Balakot: The fallout will be political

Before Pulwama, the farm crisis and jobs dominated the narrative. It’s likely they will be important in the run-up to the polls, but they will have to share the space with security and the war against terror

columns Updated: Mar 02, 2019 18:11 IST
National Akali Dal members shout anti-Pakistan slogans, New Delhi, February 26, 2019(AFP)

The motivations behind India’s decision to strike a Jaish-e-Mohammed training facility inside Pakistan may not have been political. Irrespective of all else, India’s decision to use aircraft for a strike inside Pakistan’s territory has changed a few things.

For one, it is a reinforcement of the position that the surgical strike India carried out in 2016, following the terror strike in Uri, was not a one-off and that India will respond to terror strikes by hitting back — not at Pakistan, but at terror. The message in this was that India would respond not just through diplomatic efforts to apply pressure on Pakistan, but also militarily. That may or may not change the outlook of terror groups such as Jaish, but Pakistan now knows that there will be a price to be paid every time a terror outfit fostered and hosted on its soil launches an attack against India, without or without its approval.

For another, it is a clear signal that the status quo – India will not strike against terrorist facilities in Pakistan because the latter is a nuclear power, which immediately rules out all conventional options – has been broken and that India has established beyond doubt that it is possible to effect a conventional strike (and that the country’s political leadership is willing to do so).

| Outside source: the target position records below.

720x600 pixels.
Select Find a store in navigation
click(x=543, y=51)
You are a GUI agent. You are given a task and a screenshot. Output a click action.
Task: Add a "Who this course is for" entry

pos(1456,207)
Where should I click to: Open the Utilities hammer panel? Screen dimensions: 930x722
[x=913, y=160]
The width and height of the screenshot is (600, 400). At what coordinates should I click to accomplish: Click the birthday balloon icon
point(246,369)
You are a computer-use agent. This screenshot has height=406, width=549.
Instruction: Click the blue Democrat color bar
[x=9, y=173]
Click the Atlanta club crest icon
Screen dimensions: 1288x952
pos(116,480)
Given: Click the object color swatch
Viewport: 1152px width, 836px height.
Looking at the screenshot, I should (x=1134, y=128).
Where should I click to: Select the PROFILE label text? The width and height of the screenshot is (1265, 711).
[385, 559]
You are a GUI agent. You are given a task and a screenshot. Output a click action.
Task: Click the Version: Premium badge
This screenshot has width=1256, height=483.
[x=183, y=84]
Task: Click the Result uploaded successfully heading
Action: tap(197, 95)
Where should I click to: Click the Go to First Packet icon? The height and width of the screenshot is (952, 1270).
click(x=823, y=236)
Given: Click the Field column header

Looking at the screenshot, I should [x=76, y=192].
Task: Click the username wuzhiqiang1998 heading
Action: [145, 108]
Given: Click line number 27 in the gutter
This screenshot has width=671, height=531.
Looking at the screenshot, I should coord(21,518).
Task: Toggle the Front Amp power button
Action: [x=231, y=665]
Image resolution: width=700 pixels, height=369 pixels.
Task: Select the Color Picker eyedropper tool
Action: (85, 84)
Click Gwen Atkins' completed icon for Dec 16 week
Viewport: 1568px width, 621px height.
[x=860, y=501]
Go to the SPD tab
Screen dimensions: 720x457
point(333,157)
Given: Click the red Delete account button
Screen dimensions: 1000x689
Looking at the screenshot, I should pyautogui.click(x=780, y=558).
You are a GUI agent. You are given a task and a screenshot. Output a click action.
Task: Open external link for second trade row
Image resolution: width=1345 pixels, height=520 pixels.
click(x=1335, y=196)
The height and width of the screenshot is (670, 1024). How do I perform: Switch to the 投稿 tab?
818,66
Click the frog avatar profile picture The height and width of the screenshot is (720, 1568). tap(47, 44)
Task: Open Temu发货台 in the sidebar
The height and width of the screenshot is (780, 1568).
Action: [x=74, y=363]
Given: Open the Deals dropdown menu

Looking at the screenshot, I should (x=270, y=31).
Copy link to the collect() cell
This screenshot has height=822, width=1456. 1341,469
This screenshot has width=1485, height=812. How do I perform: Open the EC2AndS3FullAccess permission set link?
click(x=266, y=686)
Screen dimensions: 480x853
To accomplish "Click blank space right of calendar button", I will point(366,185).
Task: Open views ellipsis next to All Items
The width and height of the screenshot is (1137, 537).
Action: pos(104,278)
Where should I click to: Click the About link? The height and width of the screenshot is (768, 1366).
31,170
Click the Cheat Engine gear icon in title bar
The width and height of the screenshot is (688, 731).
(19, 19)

It is not clear whether either will make Pakistan change its view regarding terror groups such as Jaish. There’s enough evidence of the involvement of Jaish and Lashkar-e-Taiba in terror attacks in India. International bodies such as the Financial Action Task Force (FATF) have censured Pakistan for not doing so, and also threatened action against it (the country is on the FATF grey list and may end up on the black). Several times in the past decade itself, Pakistan had the opportunity to act against these groups — and, each time, it has consciously chosen not to. It has another opportunity now — India has handed over a dossier listing the evidence against Jaish.

None of the subsequent events — Pakistan’s response; India’s response to that, the shooting down and capture of an Indian pilot, the downing of a PAF F-16, the escalation and de-escalation — changes anything.

Still, while the motivations behind India’s decision might not have been political, the fallout will be.

Issues such as the farm crisis and jobs that dominated the narrative ahead of the Pulwama terror attack by Jaish to which India responded with an air strike, have receded into the background. It is likely they will become more important in the run-up to the election, but they will have to share the space with national security and the war against terror. This will obviously benefit the Bharatiya Janata Party (BJP) — as early as on Friday, in an election rally in Tamil Nadu, Prime Minister Narendra Modi criticised the United Progressive Alliance (UPA) for not doing anything after the Mumbai terror attacks in 2008, highlighting his own government’s contrasting response to Pulwama. His pitch was clear: when things go bad, India needs a strong and decisive leader who can take tough calls.

Indeed, soon after Pulwama, the mood across India, including in the hinterland, was one of anger. The demand was for instant retribution.

If the headlines of the Hindi and other regional language newspapers (and the Hindi and regional language news channels) are anything to go by, and these are usually a good indicator of how Bharat (as opposed to India) is thinking, the BJP has already scored on the national security front according to the prevailing narrative: it dealt a blow to Jaish (or, at the least, clearly proved its ability to do so); one of its fighter jets, an old MiG, brought down a fancied F-16 of the Pakistan Air Force; and Pakistan agreed to release the downed Indian pilot within a day-and-half of his capture.

The Hindi heartland, where the BJP looked set to lose some ground, is where the party could reap the benefits of this.

The government also has enough to talk about on the diplomatic front, including the support it has secured from most Western nations in listing and sanctioning Jaish founder Masood Azhar in the UN.

The Opposition has managed to score some points by showing that the script didn’t entirely play out the way the government thought it would. While India was ready for it, the expectation was that Pakistan, crippled financially, and hemmed in diplomatically, would not respond. That proved a miscalculation (and as enough analysts have pointed out with the benefit of hindsight, no country can stand by and watch its territorial boundaries breached without reacting). Like Prime Minister Modi, Pakistan Prime Minister Imran Khan (and the army behind him) has a domestic constituency to address. This is a slightly nuanced point, though, and in belabouring to explain it, the Opposition could come off as anti-India or seem critical of the armed forces. Importantly, the appeal of this argument, even if it is well made, is restricted to a tiny sliver of the population.